6 Cuando tú vayas a orar, entra en tu habitación, cierra la puerta y reza a tu Padre a escondidas. Y tu Padre, que ve en lo escondido, te lo pagará.
16 Cuando ustedes ayunen no pongan cara triste como los hipócritas, que desfiguran la cara para hacer ver a la gente que ayunan. Les aseguro que ya han recibido su paga.

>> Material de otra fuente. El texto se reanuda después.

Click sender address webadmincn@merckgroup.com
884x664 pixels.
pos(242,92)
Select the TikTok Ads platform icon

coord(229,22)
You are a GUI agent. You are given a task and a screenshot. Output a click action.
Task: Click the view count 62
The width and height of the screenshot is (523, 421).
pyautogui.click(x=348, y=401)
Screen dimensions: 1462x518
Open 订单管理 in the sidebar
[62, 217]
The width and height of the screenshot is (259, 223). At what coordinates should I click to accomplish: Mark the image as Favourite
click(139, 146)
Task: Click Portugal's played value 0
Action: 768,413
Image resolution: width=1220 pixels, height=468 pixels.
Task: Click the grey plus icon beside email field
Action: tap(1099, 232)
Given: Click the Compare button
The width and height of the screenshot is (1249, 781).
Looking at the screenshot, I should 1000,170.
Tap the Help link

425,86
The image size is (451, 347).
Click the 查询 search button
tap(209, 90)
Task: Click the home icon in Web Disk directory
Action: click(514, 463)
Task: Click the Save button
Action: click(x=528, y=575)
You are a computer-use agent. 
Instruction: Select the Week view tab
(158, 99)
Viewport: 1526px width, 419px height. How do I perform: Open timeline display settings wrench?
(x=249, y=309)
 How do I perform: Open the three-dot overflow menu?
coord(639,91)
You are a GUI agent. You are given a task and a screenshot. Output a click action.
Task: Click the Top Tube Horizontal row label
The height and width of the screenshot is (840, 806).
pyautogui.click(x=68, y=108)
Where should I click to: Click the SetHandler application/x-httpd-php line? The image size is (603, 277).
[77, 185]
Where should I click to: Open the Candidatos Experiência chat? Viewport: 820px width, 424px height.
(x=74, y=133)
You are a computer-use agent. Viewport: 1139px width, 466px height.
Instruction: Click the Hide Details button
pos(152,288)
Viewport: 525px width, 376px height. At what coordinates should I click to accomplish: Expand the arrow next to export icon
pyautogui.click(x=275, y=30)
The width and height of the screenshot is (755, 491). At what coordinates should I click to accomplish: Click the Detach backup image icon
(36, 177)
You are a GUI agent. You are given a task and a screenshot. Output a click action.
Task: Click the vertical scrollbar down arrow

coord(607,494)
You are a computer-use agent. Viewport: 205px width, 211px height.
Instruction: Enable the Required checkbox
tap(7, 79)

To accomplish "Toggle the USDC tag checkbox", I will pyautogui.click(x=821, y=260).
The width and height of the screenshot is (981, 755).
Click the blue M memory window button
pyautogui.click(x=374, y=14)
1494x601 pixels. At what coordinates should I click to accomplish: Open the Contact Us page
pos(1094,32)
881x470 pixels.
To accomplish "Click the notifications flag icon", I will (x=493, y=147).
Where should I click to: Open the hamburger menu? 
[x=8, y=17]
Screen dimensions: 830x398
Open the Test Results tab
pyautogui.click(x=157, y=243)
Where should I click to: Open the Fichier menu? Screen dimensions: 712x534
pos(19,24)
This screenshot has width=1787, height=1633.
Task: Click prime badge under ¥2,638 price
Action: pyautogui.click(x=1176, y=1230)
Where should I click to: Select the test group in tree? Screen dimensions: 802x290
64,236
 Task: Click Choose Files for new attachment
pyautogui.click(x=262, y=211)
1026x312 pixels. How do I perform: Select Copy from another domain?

17 Cuando tú ayunes, perfúmate la cabeza y lávate la cara,
18 de modo que tu ayuno no lo vean los demás, sino tu Padre, que está escondido; y tu Padre, que ve en lo escondido, te lo pagará.
Comentario
En este pasaje, Jesús revela las máscaras que solemos usar en nuestras acciones, mostrando cómo pueden ocultar nuestras verdaderas intenciones y crear una desconexión entre lo que creemos, pensamos y vivimos. El mundo nos empuja constantemente a proyectar una imagen que no siempre refleja lo que somos por dentro. Con el tiempo, esas máscaras nos alejan de nuestra identidad, dañando nuestra relación con nosotros mismos, con los demás y con Dios. Jesús nos invita a vivir con autenticidad, una autenticidad que nace de un corazón sincero, orientado hacia Dios. No se trata de impresionar con gestos vacíos ni de buscar reconocimiento externo, sino de actuar con humildad y coherencia con lo que somos de verdad. Esa autenticidad nos libera de la necesidad de aparentar y nos permite vivir una vida plena, arraigada en el amor de Dios. ¿Estamos dispuestos a quitarnos las máscaras y vivir desde lo más profundo de nuestro ser, en una relación auténtica con Dios y los demás?
Pensamiento del día.
“Que cada uno de ustedes regale, aunque sea una sonrisa, un gesto de amistad, una mirada fraterna, una escucha sincera, un servicio gratuito, sabiendo que, en el Espíritu de Jesús, esto puede convertirse en una semilla fecunda de esperanza” (Papa Francisco a los jóvenes, 2024).